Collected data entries
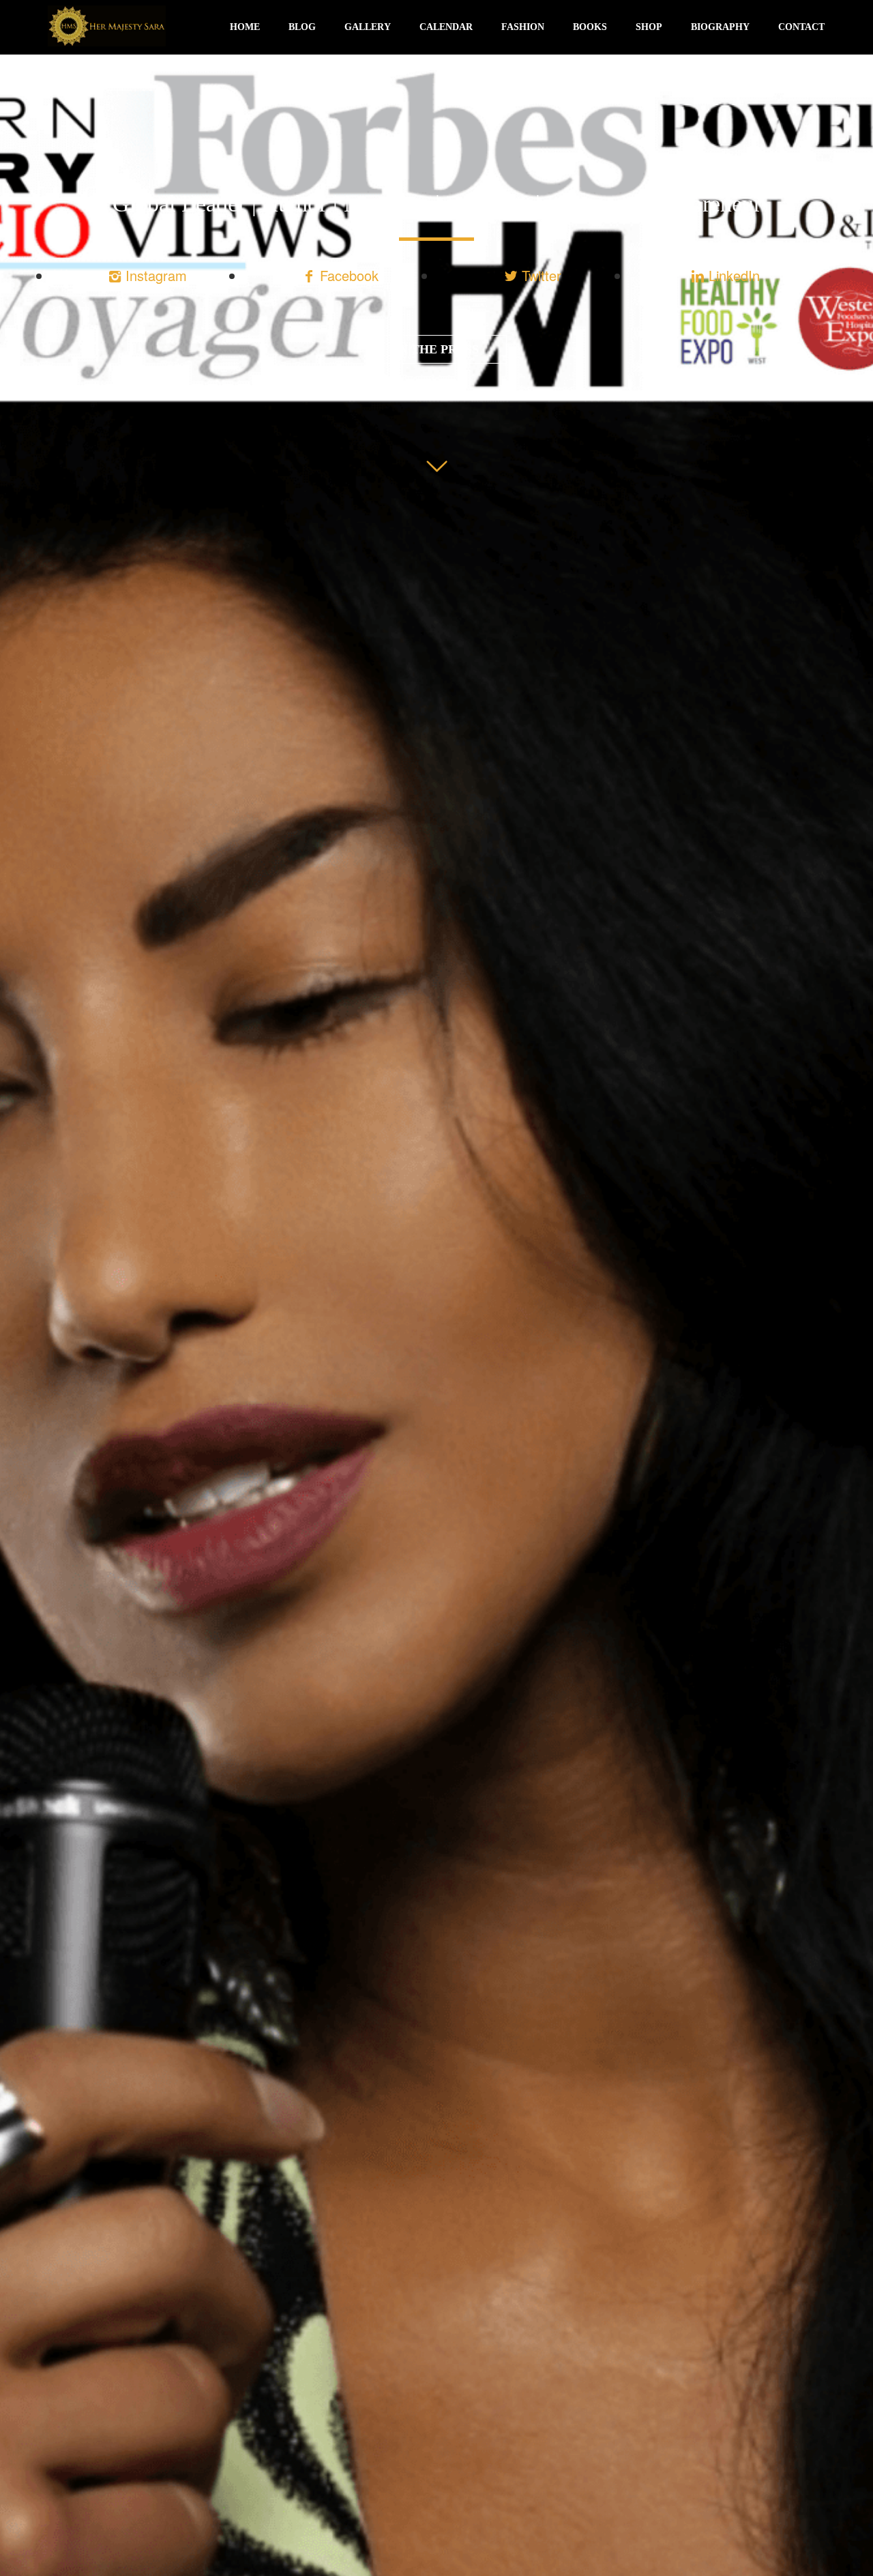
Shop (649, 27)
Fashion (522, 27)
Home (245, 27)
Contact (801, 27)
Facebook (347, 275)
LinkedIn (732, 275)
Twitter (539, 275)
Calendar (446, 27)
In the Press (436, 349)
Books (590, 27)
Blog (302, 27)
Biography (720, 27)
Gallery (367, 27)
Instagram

Exercise prompt =
Although the records hold pictures, return only what remains, word for word.

Solution below =
Shop (649, 27)
Fashion (522, 27)
Home (245, 27)
Contact (801, 27)
Facebook (347, 275)
LinkedIn (732, 275)
Twitter (539, 275)
Calendar (446, 27)
In the Press (436, 349)
Books (590, 27)
Blog (302, 27)
Biography (720, 27)
Gallery (367, 27)
Instagram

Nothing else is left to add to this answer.